## Tasks for this exercise
1/ Reproduce word for word everything in the passage on Indonesia's regional conflicts from "His only evidence" down to "United Nations peacekeepers.".
2/ Answer these questions from the passage on Indonesia's regional conflicts:
(a) Which organization is Hendrik Pattinama from?
(b) What city has been the favorite destination for Christians fleeing the violence?
(c) How long was the original ceasefire in Aceh?

===== Supplied text

His only evidence for there being an imminent peace was a report from Muslim leaders – handpicked and brought to Jakarta by a general – that they were ready for reconciliation.
But their handpicked Christian counterparts, brought to Jakarta by the same general, failed to "perform" and instead told the President that the only way to ensure peace in Ambon was to bring in United Nations peacekeepers.
Christian leaders, such as Hendrik Pattinama from Aliansi Maluku, say that they can no longer talk – even to the more moderate Muslims – because now that the Muslims have the upper hand in Ambon, and the fear of international intervention has faded, the Muslims have no reason to talk of peace.
And even though the thousands of refugees fleeing from Ambon and North Maluku have the potential to sow the seeds of conflict elsewhere, there is little sign of government attempts to contain such possible tinderboxes – or even to provide aid for refugees.
Commentators point out that areas flooded with either Christian or Muslim refugees – a development which then tips the balance heavily in favour of one religion – could easily become the site of another conflict. Manado, in North Sulawesi, for instance, has been the favourite destination for Christians fleeing the violence, while thousands of Muslim refugees have made Makassar, in South Sulawesi, their new home.
The government has made more headway perhaps in Aceh, where violence between the armed forces and separatists has killed hundreds over the past year. A three-month ceasefire, which the government has now agreed to extend, appears to have helped reduce the previously-escalating scale of violence.
However, extending the ceasefire, a path strongly opposed by the armed forces, may be the result of international pressure rather than a result of domestic support for the ceasefire. The Indonesian government has been under considerable pressure to try to negotiate with the rebels rather than use force to quell them, particularly after the mysterious killing of a prominent New York-based Acehnese activist in Medan last month.
But the controversial ceasefire – which the army says, with some justification, has allowed separatists to strengthen their position – is only the beginning of a solution for Aceh. The success of the ceasefire hangs on whether Jakarta and the separatist forces are really prepared to engage in talks focusing on a political solution, or whether the recent escalation of violence and intimidation by both sides will continue.
As commentators see it, there are a lot of other measures that Jakarta can use to convince the Acehnese that remaining with Indonesia is a better option than independence.

==========
===== Source material

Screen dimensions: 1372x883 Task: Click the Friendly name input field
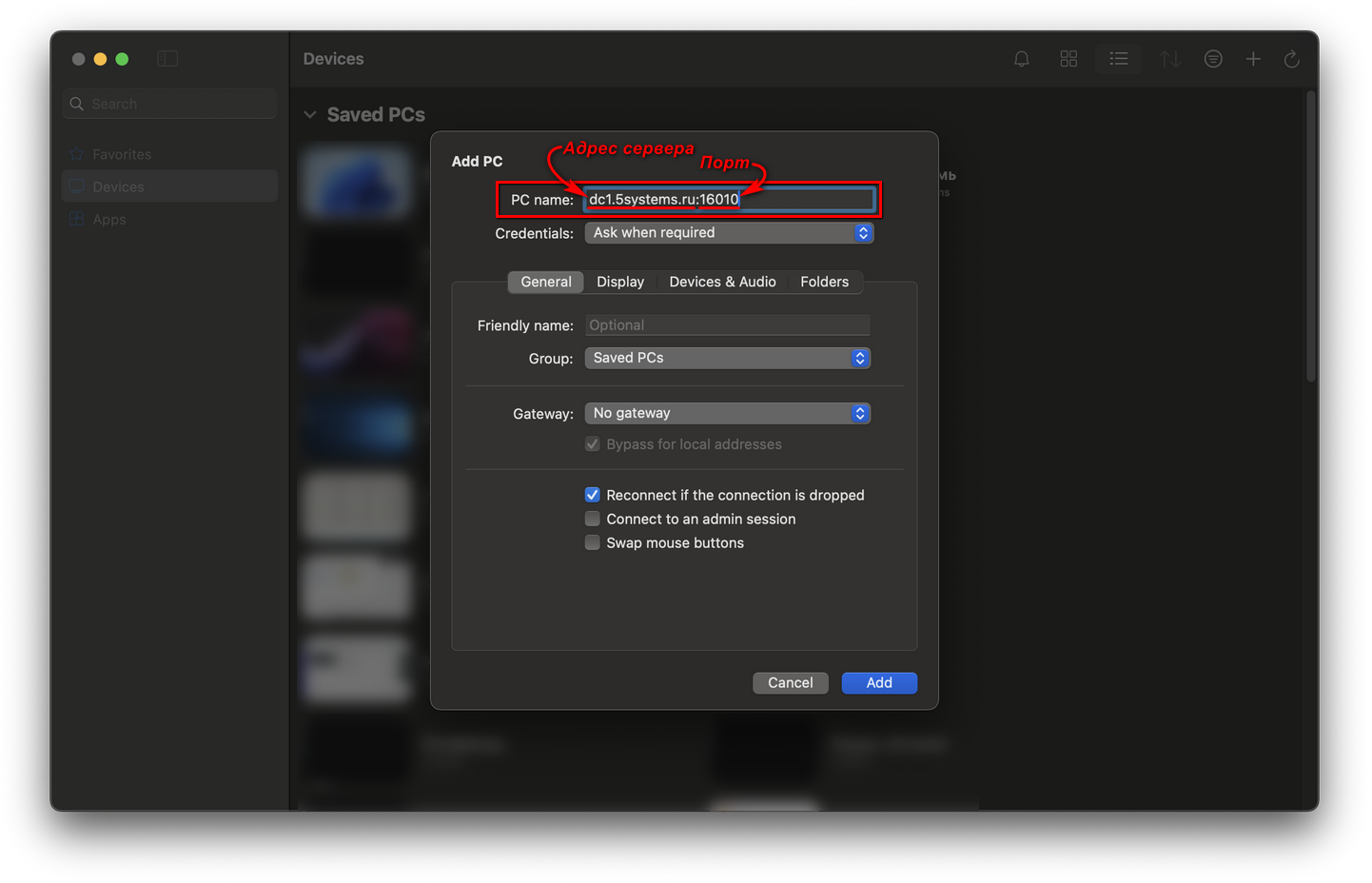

==========

## Task-by-task answers
1/
His only evidence for there being an imminent peace was a report from Muslim leaders – handpicked and brought to Jakarta by a general – that they were ready for reconciliation.
But their handpicked Christian counterparts, brought to Jakarta by the same general, failed to "perform" and instead told the President that the only way to ensure peace in Ambon was to bring in United Nations peacekeepers.

2/
(a) Aliansi Maluku
(b) Manado, in North Sulawesi
(c) Three months